PROBLEM 1 ::
In the essay on navigating life while mentally ill, during which year of high school did things begin to change for the writer?
PROBLEM 2 ::
Using the essay on navigating life while mentally ill, decide whether each statement agrees with it: (a) The writer was diagnosed with severe depression and general anxiety after seeing a therapist. (b) The writer disliked talking during therapy. (c) The writer is currently a high school student. Answer yes or no for each and quote the deciding words.
PROBLEM 3 ::
Extend the essay on navigating life while mentally ill, picking up after its final sentence.

***** SELECTED PASSAGE *****

Navigating life while mentally ill

Growing up I never felt different. I wasn’t overly moody, or anything of the sort. I was “normal” (whatever that means) and I felt like I belonged. It wasn’t until junior year of high school that, that began to change. I was under a lot of stress both at home and at school and while being stressed was nothing new to me at the time, something in me changed. I no longer felt motivated, I overslept, my appetite disappeared, and I became socially anxious. This confused me and for a while I attributed it to normal teenage girl stuff. I figured if I performed better in school or if I were a better daughter, I wouldn’t feel this way and eventually everything would right itself.

However, when my symptoms didn’t go away and then worsened, I finally gathered the courage to tell my mom how I felt. To me at the time it felt normal. I talked about what I later found out was depression as one would talk about the weather. To my surprise my mom booked an appointment with a therapist and I was diagnosed with severe depression and general anxiety. To me, therapy was great, and I enjoyed talking however the downside to therapy for me was the fact that I was out on medicine that did not fit me (or so I felt). I wanted to be normal and to me, no normal teenager takes medicine everyday just because they’re emotions get them down. It was the wrong attitude to have and I’m sad to say that this attitude is something I’m still struggling to get rid of today. Today as a new college graduate, and recently bipolar diagnosed woman, I find myself trying hard not to stigmatize myself and the things I need so that I can be healthy. It’s a process but I feel like there are several important things that I’ve learned along the way.

***** SUPPLIED INFORMATION *****

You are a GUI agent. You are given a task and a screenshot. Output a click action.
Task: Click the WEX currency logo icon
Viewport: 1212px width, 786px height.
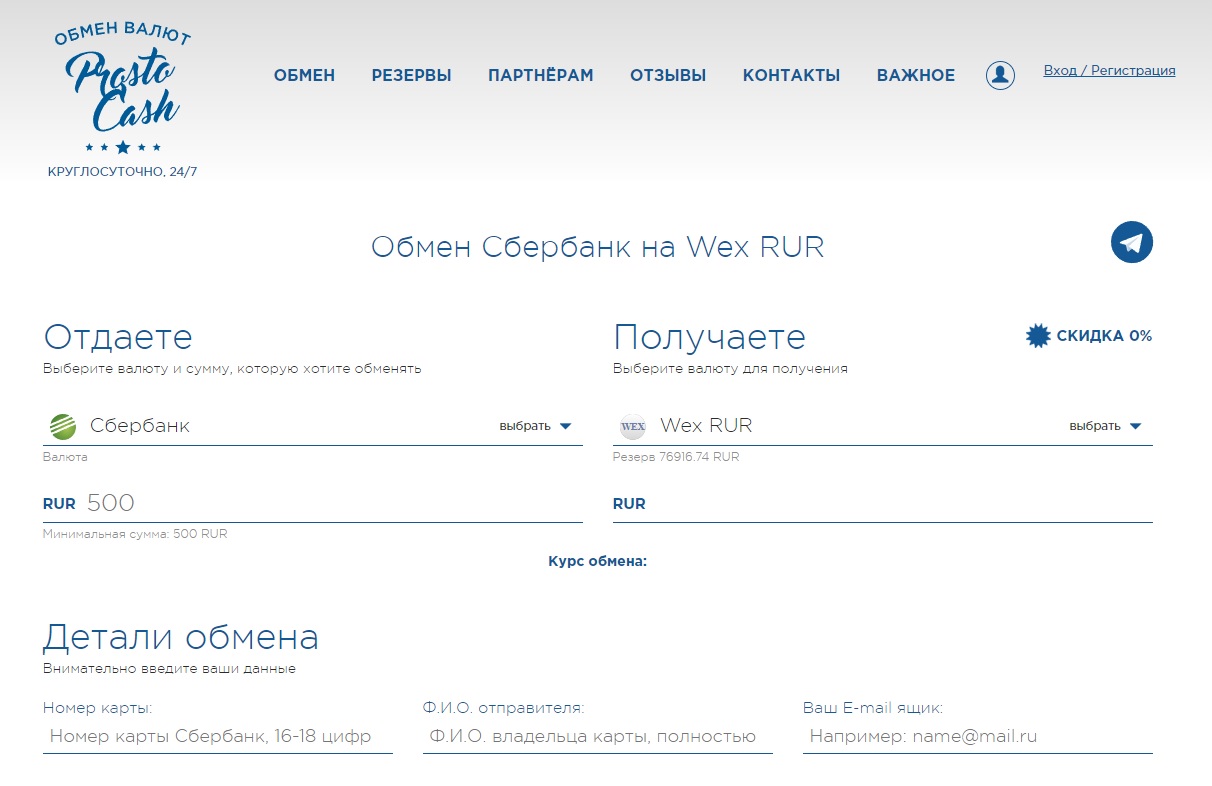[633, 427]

*****

WRITTEN ANSWER 1 ::
Junior year of high school.

WRITTEN ANSWER 2 ::
(a) Yes: "I was diagnosed with severe depression and general anxiety."
(b) No: "therapy was great, and I enjoyed talking."
(c) No: "Today as a new college graduate."

WRITTEN ANSWER 3 ::
1) It’s okay not to be okay. No one feels 100% okay everyday. Even if you think they do, it’s not a realistic expectation to have for yourself. You’re going to go through things, you’re going to feel emotions that aren’t always nice and you’re going to be sad. It happens. The difference is how you cope with these things. You can either recognize that things happen and sometimes you’re going to feel bad. Or you can drown in whatever negative feeling you’re feeling and push yourself into a bad space. So here’s a mini list of things that I am finding helpful as I go through this journey.

2) Its okay to talk to friend about what you’re going through. A lot of the times mental illnesses can be isolating because you wonder who you can talk to. Even if you have a large supportive friend group, it can be hard to sit there with a friend and let them know how you have been feeling. However, you shouldn’t have to feel that way. Any person that calls you a friend should want to know how you feel. You don’t even have to share with them everything, but sometimes a brief talk with a friend can do wonders when you’re not in such a good place.

3) If you’re being prescribed any type of medication for your mental illness, take it. This is something that I constantly struggle with. For me I would get on a medicine, feel normal after a while, and then start to ponder if I even needed it in the first place (this is common for people with bipolar disorder and other mental illnesses). I am here to tell you that you need your medicine. Mental illness is not all just mental, they are caused by real physical and chemical issues within your body. So, if you’re psychiatrist thinks that it’s best that you’re on a mood stabilizer or an antidepressant, take it. If you’re worried about the side effects or if you’re not feeling well while on them talk to your doctor, but don’t stop unless given specific directions.

4) You don’t have to go through anything alone. With the advent of new technology there are more ways than ever to reach out. One of the most popular ways to find things such as hotlines and online chat rooms is the SAMHSA (substance abuse and mental health service administration). They have a hotline 1-800-662-HELP that can help you find doctors or even other lines to talk to someone. These people are usually trained individuals who will listen and also direct you to your closest doctor. If you find yourself stuck or feeling like there is no way out, this can be your way, you don’t have to struggle.

This is definitely not an end all be all and I’m still learning lots until this day, I hope you guys find these tips helpful for you as go through the journey that is life.